Stated problem
Substitute "specific" for "particular" in everything from the line containing "Locate an element on the screen. The image" down to the line containing "center [638, 102].", leaving the rest of those lines unchanged.

— Begin —

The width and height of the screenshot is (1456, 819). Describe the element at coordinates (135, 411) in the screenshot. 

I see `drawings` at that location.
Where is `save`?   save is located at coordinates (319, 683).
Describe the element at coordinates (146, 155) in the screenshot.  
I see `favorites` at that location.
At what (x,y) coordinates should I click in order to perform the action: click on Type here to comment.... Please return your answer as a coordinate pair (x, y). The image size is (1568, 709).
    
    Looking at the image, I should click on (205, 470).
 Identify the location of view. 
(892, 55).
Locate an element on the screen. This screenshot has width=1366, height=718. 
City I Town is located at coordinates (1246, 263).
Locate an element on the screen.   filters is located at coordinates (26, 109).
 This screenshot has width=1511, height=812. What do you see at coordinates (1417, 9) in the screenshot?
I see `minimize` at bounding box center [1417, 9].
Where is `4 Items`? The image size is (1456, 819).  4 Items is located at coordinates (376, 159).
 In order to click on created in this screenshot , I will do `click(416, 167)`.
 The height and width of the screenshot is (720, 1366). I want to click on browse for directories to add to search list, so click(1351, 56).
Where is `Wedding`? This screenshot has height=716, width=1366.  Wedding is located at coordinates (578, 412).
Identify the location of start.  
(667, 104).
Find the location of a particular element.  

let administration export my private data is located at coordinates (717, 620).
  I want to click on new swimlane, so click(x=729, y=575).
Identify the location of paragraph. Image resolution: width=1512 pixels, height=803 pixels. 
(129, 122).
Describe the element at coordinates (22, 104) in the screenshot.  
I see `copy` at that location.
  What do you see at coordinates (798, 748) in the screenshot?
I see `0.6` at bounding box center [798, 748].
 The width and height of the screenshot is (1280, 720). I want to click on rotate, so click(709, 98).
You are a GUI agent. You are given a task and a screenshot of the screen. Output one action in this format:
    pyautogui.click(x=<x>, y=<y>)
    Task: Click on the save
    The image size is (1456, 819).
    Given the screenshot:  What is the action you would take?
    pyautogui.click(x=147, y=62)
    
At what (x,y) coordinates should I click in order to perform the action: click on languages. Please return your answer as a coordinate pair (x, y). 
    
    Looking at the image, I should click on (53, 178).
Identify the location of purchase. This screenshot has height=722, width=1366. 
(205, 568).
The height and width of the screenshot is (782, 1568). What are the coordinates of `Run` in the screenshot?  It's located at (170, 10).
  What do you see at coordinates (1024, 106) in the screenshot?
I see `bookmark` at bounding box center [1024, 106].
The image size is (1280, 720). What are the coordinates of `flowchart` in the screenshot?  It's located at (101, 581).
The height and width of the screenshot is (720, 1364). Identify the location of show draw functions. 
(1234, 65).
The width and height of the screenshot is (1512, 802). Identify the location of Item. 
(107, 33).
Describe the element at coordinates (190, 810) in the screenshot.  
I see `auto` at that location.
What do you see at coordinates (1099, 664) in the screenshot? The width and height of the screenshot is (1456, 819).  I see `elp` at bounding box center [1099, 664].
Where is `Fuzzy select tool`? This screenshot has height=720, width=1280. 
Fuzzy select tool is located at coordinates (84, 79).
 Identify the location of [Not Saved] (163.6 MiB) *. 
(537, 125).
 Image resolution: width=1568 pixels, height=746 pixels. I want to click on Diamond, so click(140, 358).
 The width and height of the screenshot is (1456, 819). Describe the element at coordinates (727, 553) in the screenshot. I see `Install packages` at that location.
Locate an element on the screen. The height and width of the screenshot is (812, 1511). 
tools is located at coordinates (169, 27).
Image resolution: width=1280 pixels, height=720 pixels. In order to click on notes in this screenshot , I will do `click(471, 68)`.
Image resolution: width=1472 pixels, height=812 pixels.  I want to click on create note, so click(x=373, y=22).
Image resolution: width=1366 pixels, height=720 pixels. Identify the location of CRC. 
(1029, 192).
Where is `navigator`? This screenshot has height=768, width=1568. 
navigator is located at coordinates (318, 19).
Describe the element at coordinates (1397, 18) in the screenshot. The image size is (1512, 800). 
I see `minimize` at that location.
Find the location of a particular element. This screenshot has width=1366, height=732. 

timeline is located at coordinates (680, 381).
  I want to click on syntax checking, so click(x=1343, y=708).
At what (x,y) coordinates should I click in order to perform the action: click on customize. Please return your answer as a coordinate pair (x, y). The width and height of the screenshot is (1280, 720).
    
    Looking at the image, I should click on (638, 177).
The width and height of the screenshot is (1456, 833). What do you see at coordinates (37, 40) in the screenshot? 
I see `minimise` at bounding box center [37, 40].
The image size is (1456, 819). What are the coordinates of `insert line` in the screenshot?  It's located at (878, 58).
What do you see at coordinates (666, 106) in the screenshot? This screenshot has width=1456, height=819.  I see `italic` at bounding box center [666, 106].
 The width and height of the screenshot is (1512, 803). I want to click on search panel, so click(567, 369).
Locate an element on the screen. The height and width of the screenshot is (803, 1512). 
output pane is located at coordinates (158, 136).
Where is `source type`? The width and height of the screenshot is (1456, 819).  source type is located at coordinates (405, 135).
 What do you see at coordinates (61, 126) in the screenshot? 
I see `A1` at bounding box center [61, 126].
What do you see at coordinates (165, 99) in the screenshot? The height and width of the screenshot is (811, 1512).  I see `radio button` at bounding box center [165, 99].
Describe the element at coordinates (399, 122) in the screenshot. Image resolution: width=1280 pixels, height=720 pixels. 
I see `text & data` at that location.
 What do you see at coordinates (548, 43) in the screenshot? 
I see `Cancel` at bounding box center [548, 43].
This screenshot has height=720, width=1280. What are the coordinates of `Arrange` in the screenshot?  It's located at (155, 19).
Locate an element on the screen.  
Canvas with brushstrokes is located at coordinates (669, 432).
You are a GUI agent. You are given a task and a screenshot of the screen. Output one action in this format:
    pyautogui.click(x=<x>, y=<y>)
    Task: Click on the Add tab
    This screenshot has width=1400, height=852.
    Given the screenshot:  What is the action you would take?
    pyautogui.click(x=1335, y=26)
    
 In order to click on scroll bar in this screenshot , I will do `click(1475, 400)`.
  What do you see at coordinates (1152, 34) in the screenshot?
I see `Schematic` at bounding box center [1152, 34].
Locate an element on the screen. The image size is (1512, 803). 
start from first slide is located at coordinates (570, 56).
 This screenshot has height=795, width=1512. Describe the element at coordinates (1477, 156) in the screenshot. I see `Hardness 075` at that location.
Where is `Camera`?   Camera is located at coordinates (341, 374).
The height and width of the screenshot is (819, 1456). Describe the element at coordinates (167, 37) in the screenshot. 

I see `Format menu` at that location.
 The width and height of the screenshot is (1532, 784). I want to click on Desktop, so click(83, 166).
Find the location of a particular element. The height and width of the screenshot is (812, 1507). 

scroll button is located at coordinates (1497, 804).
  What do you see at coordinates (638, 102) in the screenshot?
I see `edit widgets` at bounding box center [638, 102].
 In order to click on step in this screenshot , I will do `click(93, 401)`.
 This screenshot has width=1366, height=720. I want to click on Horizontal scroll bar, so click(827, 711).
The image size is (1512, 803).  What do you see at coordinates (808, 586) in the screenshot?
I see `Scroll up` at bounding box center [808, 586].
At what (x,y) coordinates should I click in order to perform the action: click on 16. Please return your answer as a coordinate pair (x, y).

— End —

Right answer
Locate an element on the screen. The image size is (1512, 803). 
start from first slide is located at coordinates (570, 56).
 This screenshot has height=795, width=1512. Describe the element at coordinates (1477, 156) in the screenshot. I see `Hardness 075` at that location.
Where is `Camera`?   Camera is located at coordinates (341, 374).
The height and width of the screenshot is (819, 1456). Describe the element at coordinates (167, 37) in the screenshot. 

I see `Format menu` at that location.
 The width and height of the screenshot is (1532, 784). I want to click on Desktop, so click(83, 166).
Find the location of a specific element. The height and width of the screenshot is (812, 1507). 

scroll button is located at coordinates (1497, 804).
  What do you see at coordinates (638, 102) in the screenshot?
I see `edit widgets` at bounding box center [638, 102].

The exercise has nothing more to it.